Torchaudio

Latest version: v2.3.0

Safety actively analyzes 629564 Python packages for vulnerabilities to keep your Python projects secure.

Scan your dependencies

Page 14 of 15

0.7.0

Highlights

Example Pipelines

torchaudio is expanding its support for models and [end-to-end applications](https://github.com/pytorch/audio/tree/master/examples). Please file an issue on [github](https://github.com/pytorch/audio/issues/new?template=questions-help-support.md) to provide feedback on them.

* **Speech Recognition:** Building on the addition of the Wav2Letter model for speech recognition in the last release, we added a training example pipelines for speech recognition that uses the LibriSpeech dataset.
* **Text-to-Speech:** With the goal of supporting text-to-speech applications, we added a vocoder based on the WaveRNN model. WaveRNN model is based on the implementation from [this repository](https://github.com/fatchord/WaveRNN). The original implementation was introduced in "Efficient Neural Audio Synthesis". We provide an example training pipeline in the example folder that uses the LibriTTS dataset added to torchaudio in this release.
* **Source Separation:** We also support source separation with the addition of the ConvTasNet model, based on the paper "Conv-TasNet: Surpassing Ideal Time-Frequency Magnitude Masking for Speech Separation." An example training pipeline is provided with the wsj0-mix dataset.

I/O Improvements

As you are likely already aware from the last release we’re currently in the process of making `sox_io`, which ships with new features such as TorchScript support and performance improvements, the new default. If you want to benefit from these features now, we encourage you to migrate. For more information see issue 903.

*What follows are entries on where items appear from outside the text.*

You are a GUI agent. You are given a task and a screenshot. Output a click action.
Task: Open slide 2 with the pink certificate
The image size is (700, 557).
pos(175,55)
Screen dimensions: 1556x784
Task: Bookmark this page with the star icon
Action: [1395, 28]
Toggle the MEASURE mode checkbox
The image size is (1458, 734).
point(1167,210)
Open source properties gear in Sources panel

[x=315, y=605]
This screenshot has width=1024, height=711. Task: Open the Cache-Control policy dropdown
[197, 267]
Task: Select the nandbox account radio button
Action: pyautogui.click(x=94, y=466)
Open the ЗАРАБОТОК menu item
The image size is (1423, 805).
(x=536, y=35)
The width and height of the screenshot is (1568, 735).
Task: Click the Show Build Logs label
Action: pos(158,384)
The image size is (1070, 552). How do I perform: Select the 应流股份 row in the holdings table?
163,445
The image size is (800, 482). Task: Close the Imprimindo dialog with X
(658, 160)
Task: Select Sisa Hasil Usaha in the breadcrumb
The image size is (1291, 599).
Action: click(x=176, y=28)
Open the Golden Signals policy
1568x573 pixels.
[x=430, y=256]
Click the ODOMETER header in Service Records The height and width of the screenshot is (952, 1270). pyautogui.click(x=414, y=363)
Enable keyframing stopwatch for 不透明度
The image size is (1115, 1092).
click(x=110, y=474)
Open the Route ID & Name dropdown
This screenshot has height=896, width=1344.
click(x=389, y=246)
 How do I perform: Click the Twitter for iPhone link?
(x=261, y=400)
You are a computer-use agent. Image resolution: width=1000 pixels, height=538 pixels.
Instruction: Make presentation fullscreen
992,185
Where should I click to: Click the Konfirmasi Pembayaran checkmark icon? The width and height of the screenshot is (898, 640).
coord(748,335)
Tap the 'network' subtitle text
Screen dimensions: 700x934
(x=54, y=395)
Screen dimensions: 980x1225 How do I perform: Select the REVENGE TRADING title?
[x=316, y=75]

Backwards Incompatible Changes

* Switched all %-based string formatting to `str.format` to adopt changes in PyTorch, leading to improved error messages for TorchScript (850)
* Split `sox_utils.list_formats()` for read and write (811)
* Made directory traversal order alphabetical and breadth-first, consistent across operating systems (814)
* Changed GTZAN so that it only traverses filenames belonging to the dataset (791)

New Features

* Added ConvTasNet model (920, 933) with pipeline (894)
* Added canonical pipeline with wav2letter (632)
* The WaveRNN model (705, 797, 801, 810, 836) is available with a canonical pipeline (749, 802, 831, 863)
* Added all 3 releases of tedlium dataset (882, 934, 945, 895)
* Added `VCTK_092` dataset (812)
* Added LibriTTS (790, 820)
* Added SPHERE support to `sox_io` backend (871)
* Added torchscript sox effects (760)
* Added a flag to change the interface of `soundfile` backend to the one identical to `sox_io` backend. (922)

Improvements

* Added `soundfile` compatibility backend. (922)
* Improved the speed of `torchaudio.compliance.kaldi.fbank` (947)
* Improved the speed of phaser (660)
* Added warning when a Mel filter is all zero (914)
* Added `pathlib.Path` support to `sox_io` backend (907)
* Simplified C++ registration with TORCH_LIBRARY (840)
* Merged sox effect and `sox_io` C++ implementation (779)

Internal

* CI: Added test to validate torchscript backward compatibility (838)
* CI: Used mocked datasets to test CMUArctic (829), CommonVoice (827), Speech Commands (824), LJSpeech (826), LibriSpeech (825), YESNO (792, 832)
* CI: Made *nix unit test fail if C++ extension is not available (847, 849)
* CI: Separated I/O in testing. (813, 773, 783)
* CI: Added smoke tests to `sox_io` and `sox_effects` (806)
* CI: Tested utilities have been refactored (805, 808, 809, 817, 822, 831)
* Doc: Added how to run tests (843)
* Doc: Added 0.6.0 to version matrix in README (833)

Bug Fixes

* Fixed device in interactive ASR example (900)
* Fixed incorrect extension parsing (885)
* Fixed dither with `noise_shaping = True` (865)
* Run unit test with non-editable installation (845), and set `zip_safe = False` to disable egg installation (842)
* Sorted GTZAN dataset and use on-the-fly data in GTZAN test (819)

Deprecations

* Removed `istft` wrapper in favor of [torch.istft](https://pytorch.org/docs/master/generated/torch.istft.html#torch.istft). (841)
* Deprecated `SoxEffect` and `SoxEffectsChain` (787)
* I/O: Deprecated `sox` backend. (904)
* I/O: Deprecated the current interface of `soundfile`. (922)
* I/O: Deprecated `load_wav` functions. (905)

0.6.0

Highlights

torchaudio now includes a new model module (with wav2letter included), new functionals (contrast, cvm, dcshift, overdrive, vad, phaser, flanger, biquad), datasets (GTZAN, CMU), and a new optional sox backend with support for torchscript. torchaudio now also supports Windows, with the soundfile backend.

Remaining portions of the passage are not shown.